BEGIN Material to process

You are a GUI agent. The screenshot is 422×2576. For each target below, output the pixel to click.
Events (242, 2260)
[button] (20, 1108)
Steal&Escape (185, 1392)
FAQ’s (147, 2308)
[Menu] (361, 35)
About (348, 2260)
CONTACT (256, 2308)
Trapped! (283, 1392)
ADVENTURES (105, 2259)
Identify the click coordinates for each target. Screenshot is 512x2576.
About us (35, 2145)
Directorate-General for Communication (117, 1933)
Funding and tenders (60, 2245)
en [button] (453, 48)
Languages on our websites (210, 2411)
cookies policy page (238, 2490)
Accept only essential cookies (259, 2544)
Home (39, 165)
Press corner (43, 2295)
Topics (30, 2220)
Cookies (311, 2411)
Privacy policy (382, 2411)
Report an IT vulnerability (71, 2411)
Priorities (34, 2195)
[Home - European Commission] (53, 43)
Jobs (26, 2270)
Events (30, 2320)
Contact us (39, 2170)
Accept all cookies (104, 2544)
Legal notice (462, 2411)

END Material to process
BEGIN Material to process

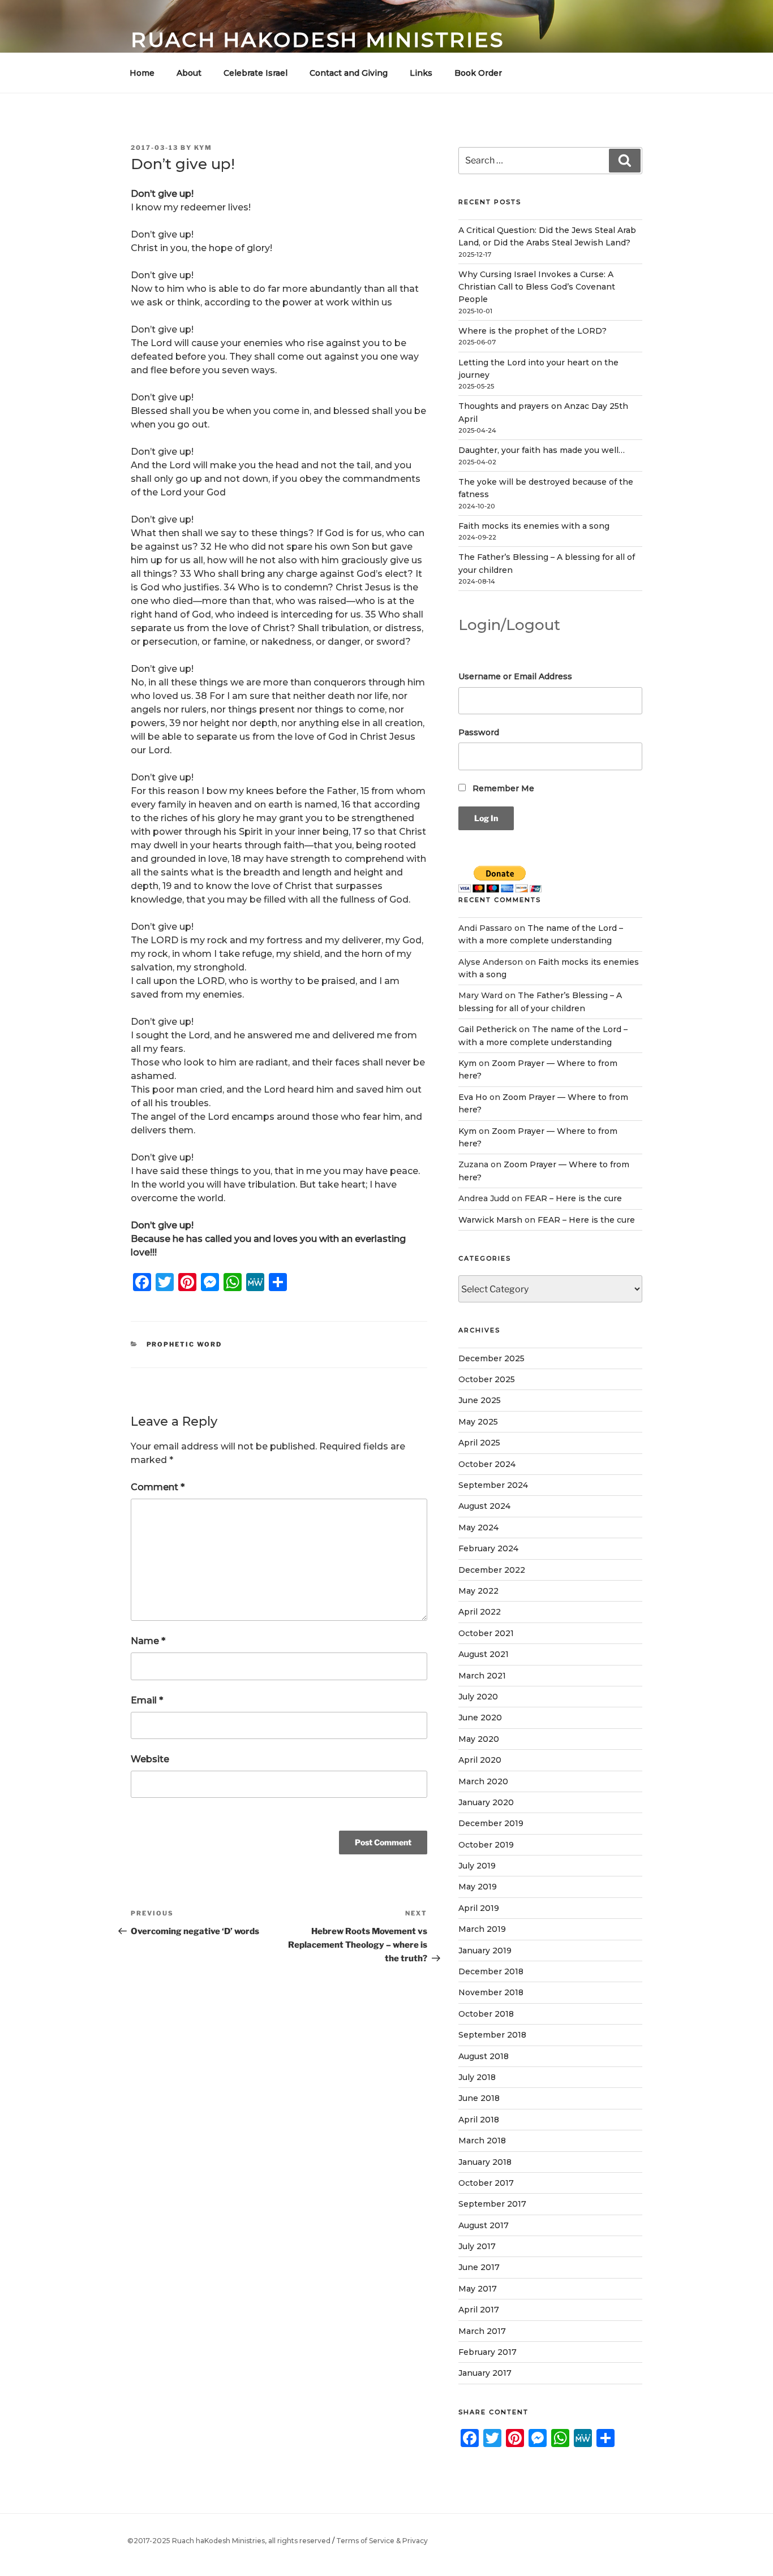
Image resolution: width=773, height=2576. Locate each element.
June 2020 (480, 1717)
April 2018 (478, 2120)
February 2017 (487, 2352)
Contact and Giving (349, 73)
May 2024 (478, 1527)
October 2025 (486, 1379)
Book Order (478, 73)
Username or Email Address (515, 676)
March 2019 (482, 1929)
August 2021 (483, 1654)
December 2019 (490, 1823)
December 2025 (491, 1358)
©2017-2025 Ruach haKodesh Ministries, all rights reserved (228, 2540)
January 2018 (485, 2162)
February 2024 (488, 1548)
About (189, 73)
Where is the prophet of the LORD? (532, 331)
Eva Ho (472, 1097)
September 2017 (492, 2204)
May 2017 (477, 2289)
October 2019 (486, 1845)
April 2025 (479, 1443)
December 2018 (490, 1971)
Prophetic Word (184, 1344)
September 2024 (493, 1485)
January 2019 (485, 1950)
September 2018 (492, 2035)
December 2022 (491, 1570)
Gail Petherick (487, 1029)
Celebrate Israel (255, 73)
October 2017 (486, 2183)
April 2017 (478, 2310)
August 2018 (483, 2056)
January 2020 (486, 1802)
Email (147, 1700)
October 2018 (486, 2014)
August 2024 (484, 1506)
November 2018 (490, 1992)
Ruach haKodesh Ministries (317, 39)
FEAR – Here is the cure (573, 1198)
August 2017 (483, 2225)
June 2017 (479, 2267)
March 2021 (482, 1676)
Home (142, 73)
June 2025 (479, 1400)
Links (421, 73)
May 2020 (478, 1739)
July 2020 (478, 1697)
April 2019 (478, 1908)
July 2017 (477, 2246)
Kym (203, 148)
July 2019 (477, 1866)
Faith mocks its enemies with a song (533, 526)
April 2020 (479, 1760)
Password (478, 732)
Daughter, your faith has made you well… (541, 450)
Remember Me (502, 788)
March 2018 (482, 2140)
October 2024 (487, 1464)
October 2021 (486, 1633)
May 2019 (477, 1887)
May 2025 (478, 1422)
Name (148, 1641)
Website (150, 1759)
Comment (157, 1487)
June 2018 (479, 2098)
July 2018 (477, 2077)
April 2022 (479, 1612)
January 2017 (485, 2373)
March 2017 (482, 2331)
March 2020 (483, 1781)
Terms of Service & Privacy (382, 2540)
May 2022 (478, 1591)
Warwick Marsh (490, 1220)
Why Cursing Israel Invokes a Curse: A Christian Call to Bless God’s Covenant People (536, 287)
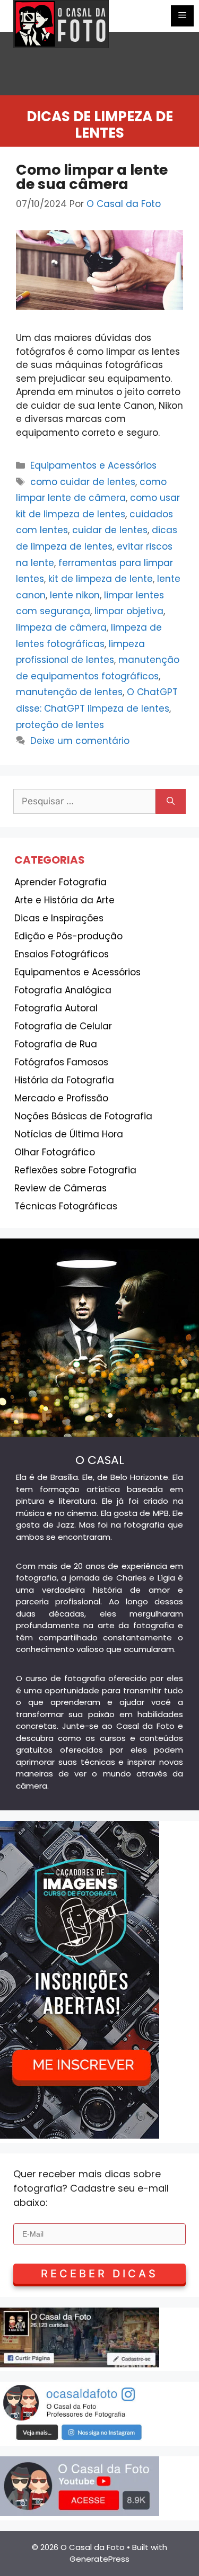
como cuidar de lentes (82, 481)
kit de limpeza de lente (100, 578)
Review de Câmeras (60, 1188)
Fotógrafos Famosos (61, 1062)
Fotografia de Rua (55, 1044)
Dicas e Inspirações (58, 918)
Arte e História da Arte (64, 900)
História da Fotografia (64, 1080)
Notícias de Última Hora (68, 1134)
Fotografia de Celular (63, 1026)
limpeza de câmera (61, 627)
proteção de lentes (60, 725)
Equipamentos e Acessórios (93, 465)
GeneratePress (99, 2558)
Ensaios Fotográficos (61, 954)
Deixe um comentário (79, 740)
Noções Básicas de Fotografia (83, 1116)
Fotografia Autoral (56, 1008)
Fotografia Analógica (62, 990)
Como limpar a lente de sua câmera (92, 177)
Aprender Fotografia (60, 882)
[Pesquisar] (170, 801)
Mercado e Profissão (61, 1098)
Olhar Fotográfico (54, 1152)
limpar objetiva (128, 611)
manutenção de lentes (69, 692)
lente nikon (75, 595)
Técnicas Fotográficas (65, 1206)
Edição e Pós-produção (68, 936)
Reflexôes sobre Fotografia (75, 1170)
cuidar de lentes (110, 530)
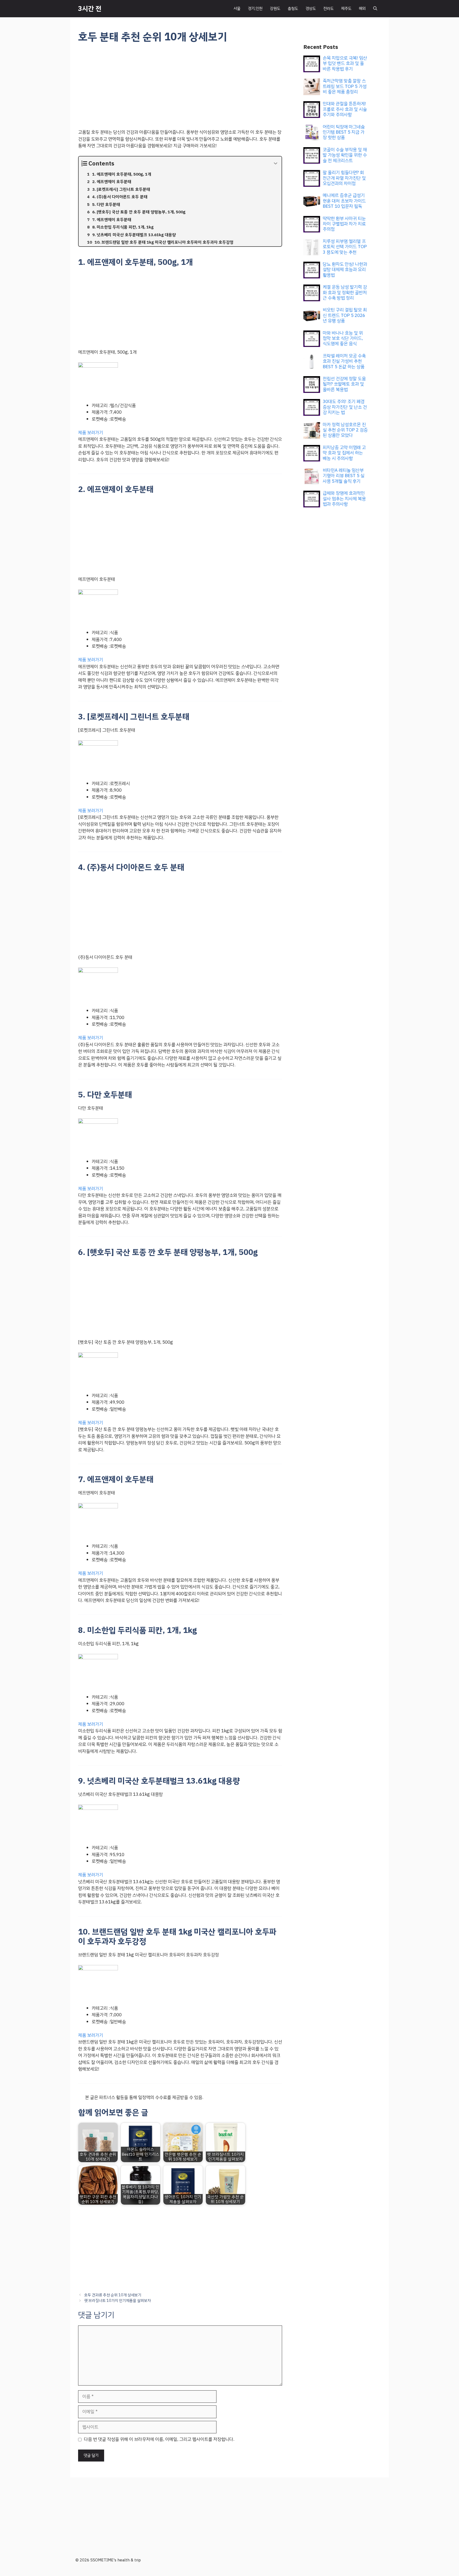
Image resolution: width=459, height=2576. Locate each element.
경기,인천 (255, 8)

END Material to process

- _How to complete this task_
Please set down, exactly and with no pictures, the lines in the entries above starting at the one holding "Name (148, 1641)" and ending at the one holding "경기,인천 (255, 8)", ends included.

- _Solution_
Name (148, 1641)
Website (150, 1759)
Comment (157, 1487)
June 2018 (479, 2098)
July 2018 (477, 2077)
April 2022 (479, 1612)
January 2017 (485, 2373)
March 2017 (482, 2331)
March 2020 (483, 1781)
Terms of Service & Privacy (382, 2540)
May 2022 (478, 1591)
Warwick Marsh (490, 1220)
Why Cursing Israel Invokes a Curse: A Christian Call to Bless God’s Covenant People (536, 287)
como cuidar de lentes (82, 481)
kit de limpeza de lente (100, 578)
Review de Câmeras (60, 1188)
Fotógrafos Famosos (61, 1062)
Fotografia de Rua (55, 1044)
Dicas e Inspirações (58, 918)
Arte e História da Arte (64, 900)
História da Fotografia (64, 1080)
Notícias de Última Hora (68, 1134)
Fotografia de Celular (63, 1026)
limpeza de câmera (61, 627)
proteção de lentes (60, 725)
Equipamentos e Acessórios (93, 465)
GeneratePress (99, 2558)
Ensaios Fotográficos (61, 954)
Deixe um comentário (79, 740)
Noções Básicas de Fotografia (83, 1116)
Fotografia Autoral (56, 1008)
Fotografia Analógica (62, 990)
Como limpar a lente de sua câmera (92, 177)
Aprender Fotografia (60, 882)
[Pesquisar] (170, 801)
Mercado e Profissão (61, 1098)
Olhar Fotográfico (54, 1152)
limpar objetiva (128, 611)
manutenção de lentes (69, 692)
lente nikon (75, 595)
Técnicas Fotográficas (65, 1206)
Edição e Pós-produção (68, 936)
Reflexôes sobre Fotografia (75, 1170)
cuidar de lentes (110, 530)
Image resolution: width=459, height=2576. Locate each element.
경기,인천 (255, 8)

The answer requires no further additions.